### Problem description
Whenever "agent" appears in a line, please copy that line from the data.

Stored data:
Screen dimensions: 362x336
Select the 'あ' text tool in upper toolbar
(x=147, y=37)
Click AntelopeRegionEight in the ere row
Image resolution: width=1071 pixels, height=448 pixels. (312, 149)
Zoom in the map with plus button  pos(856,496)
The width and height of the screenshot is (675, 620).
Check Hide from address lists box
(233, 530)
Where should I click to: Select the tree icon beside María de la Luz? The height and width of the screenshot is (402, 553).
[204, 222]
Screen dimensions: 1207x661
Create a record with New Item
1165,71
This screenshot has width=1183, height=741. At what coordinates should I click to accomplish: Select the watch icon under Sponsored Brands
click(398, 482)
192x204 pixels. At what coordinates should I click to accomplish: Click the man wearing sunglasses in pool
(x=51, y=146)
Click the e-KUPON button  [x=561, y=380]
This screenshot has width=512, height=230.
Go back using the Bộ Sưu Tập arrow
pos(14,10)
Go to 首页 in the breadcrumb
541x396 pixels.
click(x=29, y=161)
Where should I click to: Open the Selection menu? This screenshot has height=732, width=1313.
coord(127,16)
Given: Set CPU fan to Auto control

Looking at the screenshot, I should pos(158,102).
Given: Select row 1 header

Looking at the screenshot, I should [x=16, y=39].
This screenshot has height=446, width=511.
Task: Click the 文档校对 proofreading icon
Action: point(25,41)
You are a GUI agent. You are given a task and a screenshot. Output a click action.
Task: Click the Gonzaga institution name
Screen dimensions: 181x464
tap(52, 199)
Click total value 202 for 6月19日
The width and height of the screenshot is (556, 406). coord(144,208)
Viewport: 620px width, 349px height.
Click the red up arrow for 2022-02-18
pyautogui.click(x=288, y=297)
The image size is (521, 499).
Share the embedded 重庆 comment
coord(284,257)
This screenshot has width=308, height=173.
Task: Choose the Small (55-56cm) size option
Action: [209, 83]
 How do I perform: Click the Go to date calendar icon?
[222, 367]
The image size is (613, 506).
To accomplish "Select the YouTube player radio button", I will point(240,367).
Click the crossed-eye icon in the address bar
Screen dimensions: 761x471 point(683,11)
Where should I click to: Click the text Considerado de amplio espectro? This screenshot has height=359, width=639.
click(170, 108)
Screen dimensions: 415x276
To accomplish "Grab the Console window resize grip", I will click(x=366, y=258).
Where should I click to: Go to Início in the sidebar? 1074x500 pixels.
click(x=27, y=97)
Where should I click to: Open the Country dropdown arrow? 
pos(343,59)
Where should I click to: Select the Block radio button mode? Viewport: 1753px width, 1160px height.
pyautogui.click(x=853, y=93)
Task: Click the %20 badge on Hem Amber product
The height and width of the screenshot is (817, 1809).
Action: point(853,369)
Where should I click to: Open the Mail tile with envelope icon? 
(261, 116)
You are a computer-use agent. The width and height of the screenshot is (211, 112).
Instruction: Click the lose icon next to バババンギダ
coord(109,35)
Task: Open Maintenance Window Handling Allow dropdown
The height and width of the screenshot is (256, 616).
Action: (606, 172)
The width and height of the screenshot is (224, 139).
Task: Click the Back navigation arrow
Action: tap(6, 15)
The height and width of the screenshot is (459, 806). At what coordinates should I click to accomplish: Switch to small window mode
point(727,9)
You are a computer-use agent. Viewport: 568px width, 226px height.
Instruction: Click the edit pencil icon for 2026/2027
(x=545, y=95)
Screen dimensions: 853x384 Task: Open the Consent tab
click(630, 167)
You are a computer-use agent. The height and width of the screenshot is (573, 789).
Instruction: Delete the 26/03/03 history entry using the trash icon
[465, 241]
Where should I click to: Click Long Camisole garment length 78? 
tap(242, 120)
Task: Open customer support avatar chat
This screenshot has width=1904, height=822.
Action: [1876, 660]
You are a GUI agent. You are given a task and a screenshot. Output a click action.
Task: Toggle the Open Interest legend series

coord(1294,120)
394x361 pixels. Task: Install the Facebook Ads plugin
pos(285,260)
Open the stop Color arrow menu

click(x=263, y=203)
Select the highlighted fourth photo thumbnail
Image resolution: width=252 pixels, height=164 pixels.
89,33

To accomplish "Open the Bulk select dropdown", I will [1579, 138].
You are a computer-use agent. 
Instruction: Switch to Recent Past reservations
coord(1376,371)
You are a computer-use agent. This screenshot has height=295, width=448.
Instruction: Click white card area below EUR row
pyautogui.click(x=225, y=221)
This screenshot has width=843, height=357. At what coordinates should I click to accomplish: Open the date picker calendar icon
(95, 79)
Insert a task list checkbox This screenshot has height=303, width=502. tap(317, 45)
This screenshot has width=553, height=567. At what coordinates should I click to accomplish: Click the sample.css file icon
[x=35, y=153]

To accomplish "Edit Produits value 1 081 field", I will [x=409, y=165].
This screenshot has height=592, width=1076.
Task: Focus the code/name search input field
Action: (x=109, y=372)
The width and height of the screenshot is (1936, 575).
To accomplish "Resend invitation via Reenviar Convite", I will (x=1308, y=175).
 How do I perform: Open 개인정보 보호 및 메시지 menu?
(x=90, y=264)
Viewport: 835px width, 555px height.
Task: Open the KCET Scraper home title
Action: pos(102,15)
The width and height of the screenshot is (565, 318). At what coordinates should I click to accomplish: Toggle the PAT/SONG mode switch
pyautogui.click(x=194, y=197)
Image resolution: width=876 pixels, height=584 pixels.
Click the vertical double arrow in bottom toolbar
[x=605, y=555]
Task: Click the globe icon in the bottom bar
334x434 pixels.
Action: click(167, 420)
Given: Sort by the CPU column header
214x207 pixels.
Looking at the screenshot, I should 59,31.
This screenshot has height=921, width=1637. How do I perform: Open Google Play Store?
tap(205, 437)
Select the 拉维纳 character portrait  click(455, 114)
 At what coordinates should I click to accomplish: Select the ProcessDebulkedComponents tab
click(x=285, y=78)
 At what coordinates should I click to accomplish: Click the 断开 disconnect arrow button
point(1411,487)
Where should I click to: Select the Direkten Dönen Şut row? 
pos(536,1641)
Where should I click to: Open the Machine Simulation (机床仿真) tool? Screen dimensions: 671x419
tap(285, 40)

### Answer to the problem
You are a GUI agent. You are given a task and a screenshot. Output a click action.
You are a computer-use agent. The width and height of the screenshot is (211, 112).
You are a computer-use agent. Viewport: 568px width, 226px height.
You are a computer-use agent. The height and width of the screenshot is (573, 789).
You are a GUI agent. You are given a task and a screenshot. Output a click action.
You are a computer-use agent. 
You are a computer-use agent. This screenshot has height=295, width=448.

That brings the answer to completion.